* _Provided data_
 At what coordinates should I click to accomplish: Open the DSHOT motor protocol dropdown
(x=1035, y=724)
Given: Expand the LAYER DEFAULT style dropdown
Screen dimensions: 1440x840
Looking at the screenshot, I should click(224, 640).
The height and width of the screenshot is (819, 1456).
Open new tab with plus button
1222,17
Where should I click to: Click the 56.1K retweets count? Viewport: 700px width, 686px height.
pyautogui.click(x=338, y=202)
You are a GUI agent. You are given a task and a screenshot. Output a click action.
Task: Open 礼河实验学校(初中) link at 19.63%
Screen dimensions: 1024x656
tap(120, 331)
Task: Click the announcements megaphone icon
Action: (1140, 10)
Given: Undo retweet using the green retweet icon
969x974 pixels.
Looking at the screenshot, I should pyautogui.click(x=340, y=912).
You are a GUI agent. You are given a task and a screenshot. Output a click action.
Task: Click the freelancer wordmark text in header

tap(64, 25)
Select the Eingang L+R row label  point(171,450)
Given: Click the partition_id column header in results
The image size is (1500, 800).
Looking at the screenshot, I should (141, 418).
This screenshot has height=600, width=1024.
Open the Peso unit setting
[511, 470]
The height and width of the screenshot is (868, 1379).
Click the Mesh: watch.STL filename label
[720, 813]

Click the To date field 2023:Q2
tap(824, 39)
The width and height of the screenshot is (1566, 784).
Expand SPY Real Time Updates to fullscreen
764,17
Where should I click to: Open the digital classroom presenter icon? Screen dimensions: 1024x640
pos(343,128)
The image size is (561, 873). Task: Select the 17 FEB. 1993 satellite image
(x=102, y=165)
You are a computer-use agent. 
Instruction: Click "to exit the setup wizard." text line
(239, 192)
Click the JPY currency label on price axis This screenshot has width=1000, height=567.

* _Exercise task_
Reproduce the records above verbatim, including every line.

* _Exercise result_
 At what coordinates should I click to accomplish: Open the DSHOT motor protocol dropdown
(x=1035, y=724)
Given: Expand the LAYER DEFAULT style dropdown
Screen dimensions: 1440x840
Looking at the screenshot, I should click(224, 640).
The height and width of the screenshot is (819, 1456).
Open new tab with plus button
1222,17
Where should I click to: Click the 56.1K retweets count? Viewport: 700px width, 686px height.
pyautogui.click(x=338, y=202)
You are a GUI agent. You are given a task and a screenshot. Output a click action.
Task: Open 礼河实验学校(初中) link at 19.63%
Screen dimensions: 1024x656
tap(120, 331)
Task: Click the announcements megaphone icon
Action: (1140, 10)
Given: Undo retweet using the green retweet icon
969x974 pixels.
Looking at the screenshot, I should pyautogui.click(x=340, y=912).
You are a GUI agent. You are given a task and a screenshot. Output a click action.
Task: Click the freelancer wordmark text in header

tap(64, 25)
Select the Eingang L+R row label  point(171,450)
Given: Click the partition_id column header in results
The image size is (1500, 800).
Looking at the screenshot, I should (141, 418).
This screenshot has height=600, width=1024.
Open the Peso unit setting
[511, 470]
The height and width of the screenshot is (868, 1379).
Click the Mesh: watch.STL filename label
[720, 813]

Click the To date field 2023:Q2
tap(824, 39)
The width and height of the screenshot is (1566, 784).
Expand SPY Real Time Updates to fullscreen
764,17
Where should I click to: Open the digital classroom presenter icon? Screen dimensions: 1024x640
pos(343,128)
The image size is (561, 873). Task: Select the 17 FEB. 1993 satellite image
(x=102, y=165)
You are a computer-use agent. 
Instruction: Click "to exit the setup wizard." text line
(239, 192)
Click the JPY currency label on price axis This screenshot has width=1000, height=567.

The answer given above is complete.